Body Positivity was created as a wave of protest in the 1960s by "fat activists", tired of having to suffer discrimination and abuse caused by their weight. Right now, the movement is very popular but more superficial in nature, full of apparently empowering quotes, but in the end, celebrating absolutely "normal" bodies, that conform to an idea of a socially acceptable beauty.

In this way, those who do not have conventional beauty, those who belong to a minority, those with a disability, are pushed aside. Does it make sense to see another fitness influencer showing her "rolls" of fat on Instagram with the hashtag #bodypositivity?

I’m not saying that there are bodies more or less deserving to exist and to be celebrated, indeed it would be rather hypocritical of me, a thin, able-bodied, white girl.

But the fact remains that whatever our body is, it’s not easy to always love ourselves, even when we reach a certain degree of confidence, we still live in a world that influence us, in physics that can change unpredictably, in days where we just can't look at ourselves in the mirror. The body remains a fixation in our lives.

And this is where Body Neutrality comes in. This movement began to gain traction online around 2015 and was popularized by plus-size blogger Gabi Gregg; recently stars like Taylor Swift and Jameela Jamil have talked about it: at the base there is the belief that our happiness does not depend on our body, but that this is simply one of the aspects that make up our identity, to be looked at with a neutral eye.

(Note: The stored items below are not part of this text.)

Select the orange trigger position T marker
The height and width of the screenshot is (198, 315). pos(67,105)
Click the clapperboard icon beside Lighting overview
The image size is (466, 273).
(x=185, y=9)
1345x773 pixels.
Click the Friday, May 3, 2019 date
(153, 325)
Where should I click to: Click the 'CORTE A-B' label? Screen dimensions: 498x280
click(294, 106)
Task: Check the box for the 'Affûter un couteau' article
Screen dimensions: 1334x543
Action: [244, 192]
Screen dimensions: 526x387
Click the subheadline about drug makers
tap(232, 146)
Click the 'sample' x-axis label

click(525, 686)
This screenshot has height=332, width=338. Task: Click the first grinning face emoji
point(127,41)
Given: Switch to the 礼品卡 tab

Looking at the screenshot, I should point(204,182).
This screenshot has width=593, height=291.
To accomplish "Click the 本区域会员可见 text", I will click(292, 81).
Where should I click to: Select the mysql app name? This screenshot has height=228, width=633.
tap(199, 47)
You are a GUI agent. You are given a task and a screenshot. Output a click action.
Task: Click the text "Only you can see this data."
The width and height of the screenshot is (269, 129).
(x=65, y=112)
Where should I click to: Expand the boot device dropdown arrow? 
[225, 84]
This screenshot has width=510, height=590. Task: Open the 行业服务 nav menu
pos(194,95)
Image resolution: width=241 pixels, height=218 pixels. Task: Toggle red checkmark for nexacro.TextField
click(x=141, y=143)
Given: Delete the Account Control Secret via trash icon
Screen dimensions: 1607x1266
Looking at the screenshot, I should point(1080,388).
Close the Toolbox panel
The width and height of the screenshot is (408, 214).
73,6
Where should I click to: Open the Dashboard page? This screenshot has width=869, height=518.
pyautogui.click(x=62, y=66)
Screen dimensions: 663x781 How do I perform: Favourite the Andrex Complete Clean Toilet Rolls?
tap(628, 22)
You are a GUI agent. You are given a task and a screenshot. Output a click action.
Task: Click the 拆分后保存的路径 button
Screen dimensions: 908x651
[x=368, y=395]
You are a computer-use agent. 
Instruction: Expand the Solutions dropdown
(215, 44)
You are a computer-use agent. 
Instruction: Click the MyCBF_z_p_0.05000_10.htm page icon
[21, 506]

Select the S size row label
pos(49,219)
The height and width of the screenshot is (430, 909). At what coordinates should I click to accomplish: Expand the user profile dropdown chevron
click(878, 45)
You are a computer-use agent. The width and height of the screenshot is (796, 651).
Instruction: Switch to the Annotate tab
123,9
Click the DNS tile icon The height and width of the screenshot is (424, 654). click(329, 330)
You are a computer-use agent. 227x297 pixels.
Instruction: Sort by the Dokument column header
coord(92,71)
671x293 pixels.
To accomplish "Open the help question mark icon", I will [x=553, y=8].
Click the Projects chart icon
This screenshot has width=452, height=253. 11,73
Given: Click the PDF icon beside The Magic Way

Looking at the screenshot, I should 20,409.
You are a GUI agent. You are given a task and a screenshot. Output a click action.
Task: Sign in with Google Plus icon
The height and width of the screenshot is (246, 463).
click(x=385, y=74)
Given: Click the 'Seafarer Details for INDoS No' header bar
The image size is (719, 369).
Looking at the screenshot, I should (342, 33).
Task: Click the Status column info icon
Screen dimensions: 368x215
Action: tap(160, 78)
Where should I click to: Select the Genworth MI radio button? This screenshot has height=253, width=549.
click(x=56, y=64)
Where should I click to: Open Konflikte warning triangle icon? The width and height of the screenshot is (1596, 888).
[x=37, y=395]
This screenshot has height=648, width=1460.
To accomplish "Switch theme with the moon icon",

The focus of personal value is no longer on physical beauty, we exist as people and the body is the instrument that "hosts" us, to be enhanced more for its abilities, for all the goals it allows us to achieve than for its appearance.

It doesn't matter if we don't love our body every day, but we love the fact that it supports and keeps us alive. We eat and exercise to feel good, not to appear. It doesn't matter how we look, who what we are. And perhaps, in its simplicity, this is a truly revolutionary message.